Should U.S. Citizens Be Required to Carry National ID Cards?

On the morning of September 11, 2001, two commercial passenger planes, hijacked by Al-Qaeda terrorists, slammed into the two towers of the World Trade Center. By 10:30 that morning, the two buildings lay in ruins, and more than 2,800 people were dead. At the same time the towers were burning, another hijacked passenger plane hit the Pentagon in Washington, D.C., killing almost two hundred people, and a fourth plane, which was reportedly headed for either the Capitol building or the White House, crashed in a field in Shanksville, Pennsylvania, and may have been forced down by the passengers. Not since the Japanese attack on Pearl Harbor in 1942 had the United States been attacked on its own soil. Never before had so many American civilians lost their lives in a single incident. The effects of these acts of terrorism were immediate: fighter jets patrolled skies over many major cities in the United States, President George W. Bush declared a national state of emergency, and the armed forces were put on high alert.

In response to the events of September 11, the U.S. government instituted a number of programs calculated to combat terrorism and increase national security.
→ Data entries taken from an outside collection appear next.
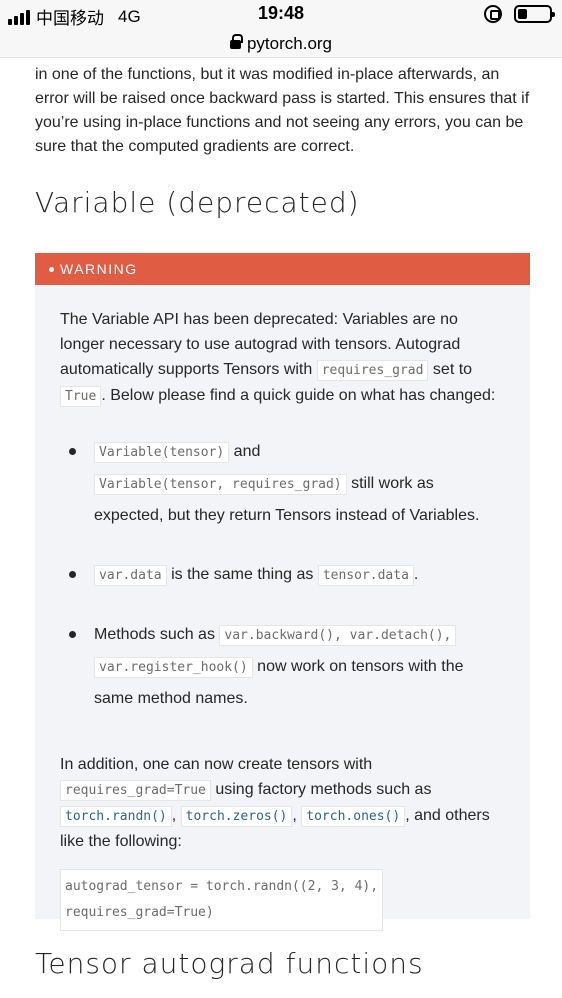 The image size is (562, 998). I want to click on clock: 19:48, so click(281, 13).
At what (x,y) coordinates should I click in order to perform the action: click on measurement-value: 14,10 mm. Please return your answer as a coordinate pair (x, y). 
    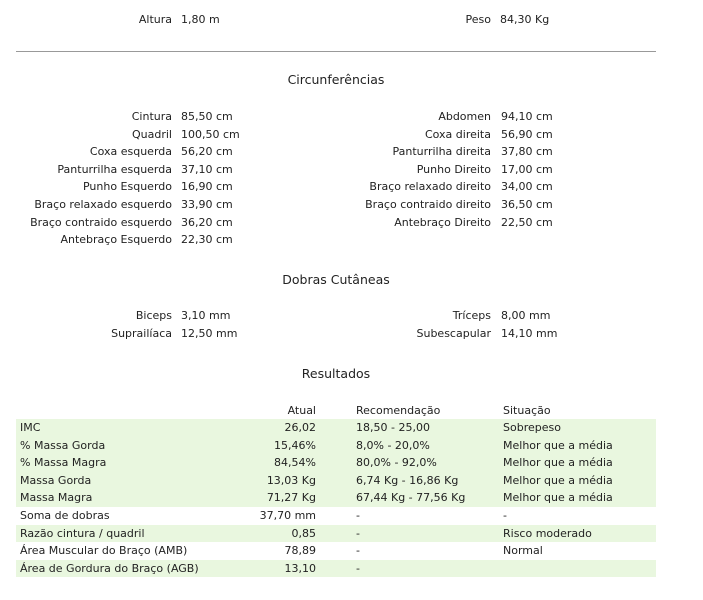
    Looking at the image, I should click on (530, 333).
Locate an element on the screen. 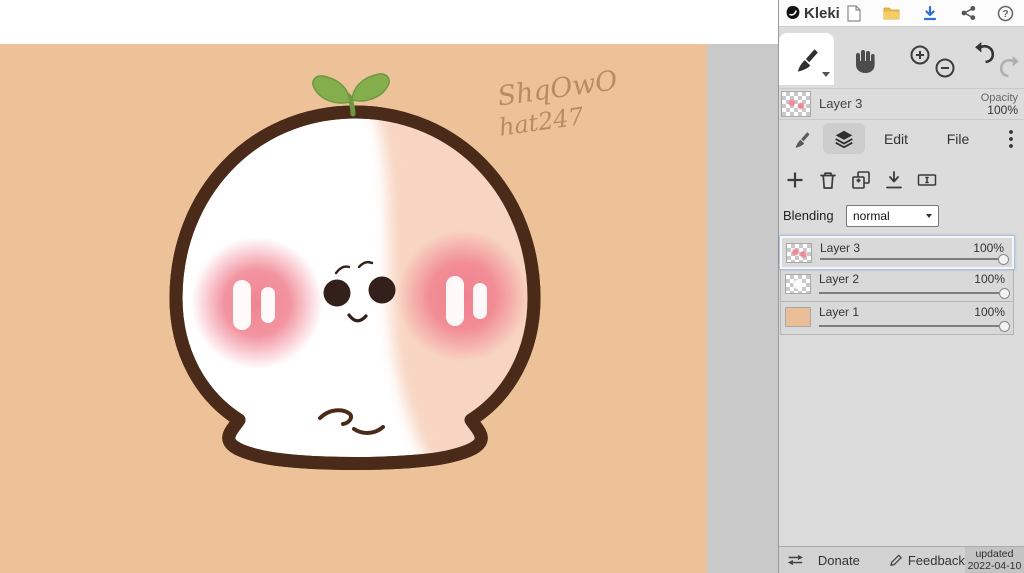 The width and height of the screenshot is (1024, 573). zoom-out-icon is located at coordinates (945, 68).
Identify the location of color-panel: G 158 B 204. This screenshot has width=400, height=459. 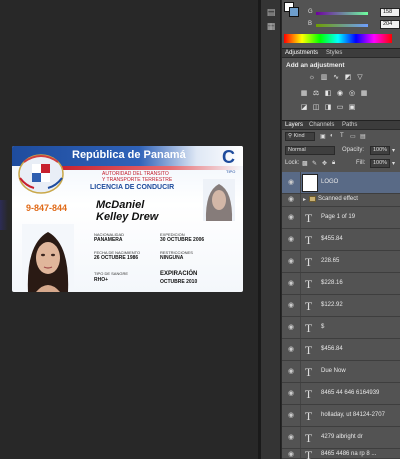
(341, 23).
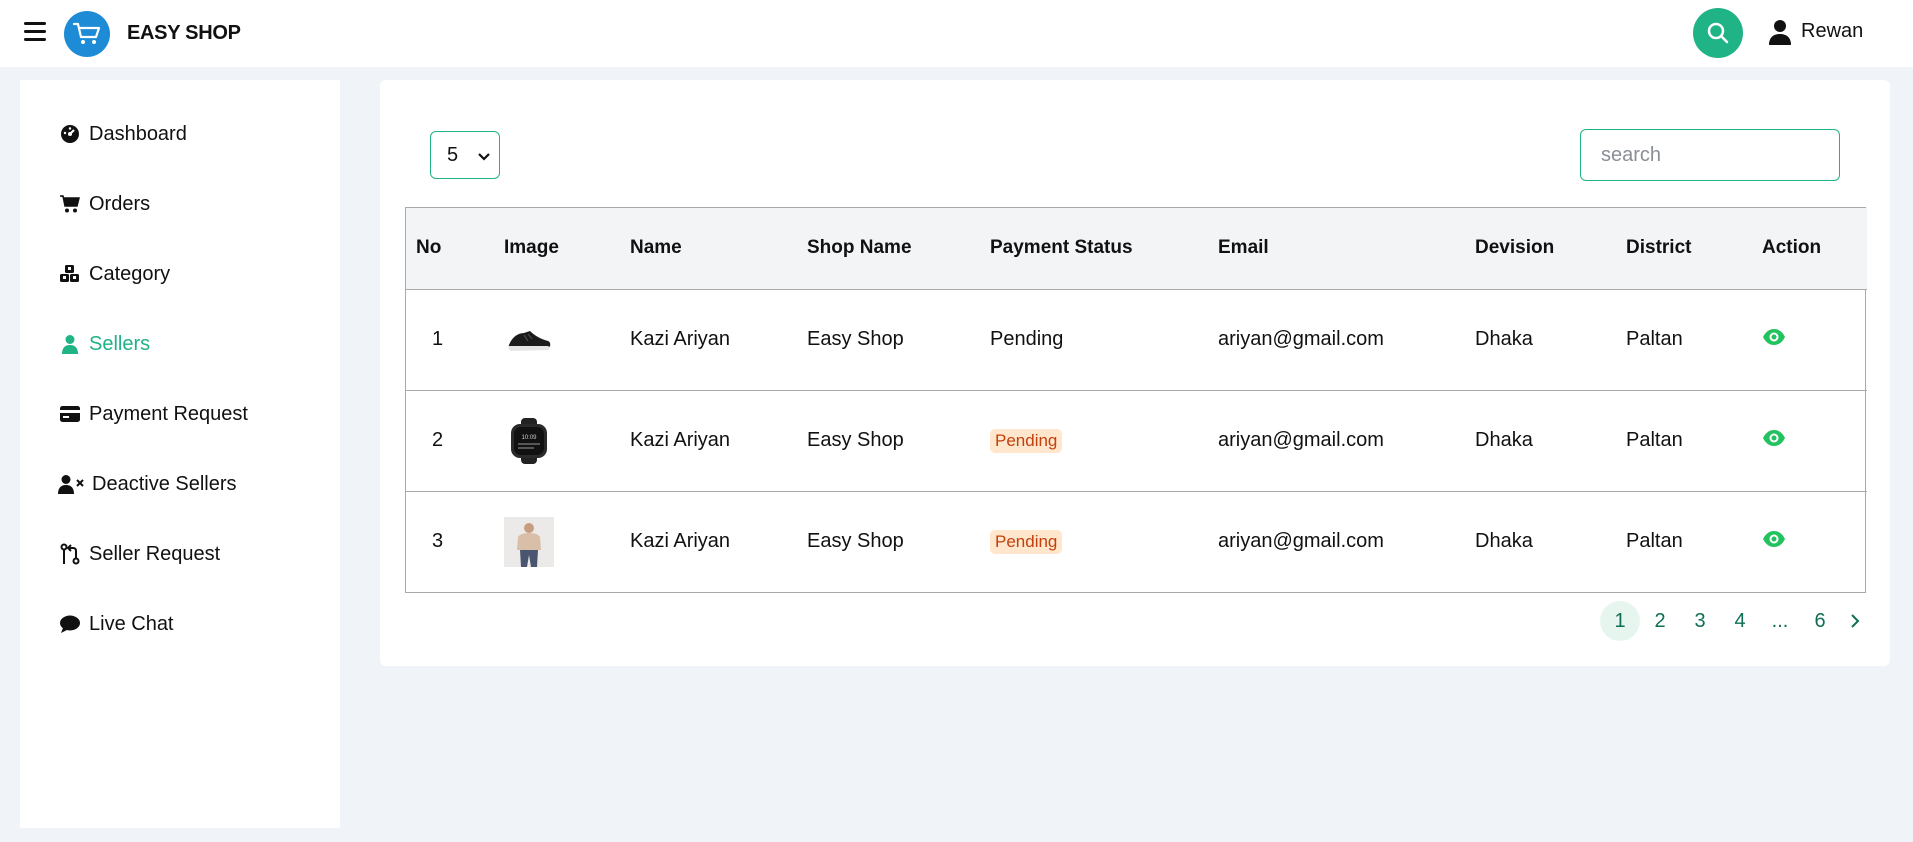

Although many of these policies met little or no resistance, some—such as instituting military tribunals and setting up a network of civilian informants—caused so much controversy that they were either scaled back or eliminated entirely. One proposed program, a system of national identification cards, has attracted a great deal of attention. Asserting that it goes too far, detractors claim that the plan is an unwarranted extension of governmental power that would undermine people’s civil liberties; they point out that every time the country has curtailed civil liberties—for example, when Japanese Americans were imprisoned in internment camps during World War II—it has later wished it had not done so. Supporters of national identification cards say that they too are reluctant to undermine the principles on which the country was founded. They argue, however, that because the United States is at war, the need to protect civil liberties must be tempered by the very real security threats the country faces. For them, national identification cards represent a middle ground between those who would institute extreme measures to ensure security and those who believe that individual liberties must be preserved at all costs.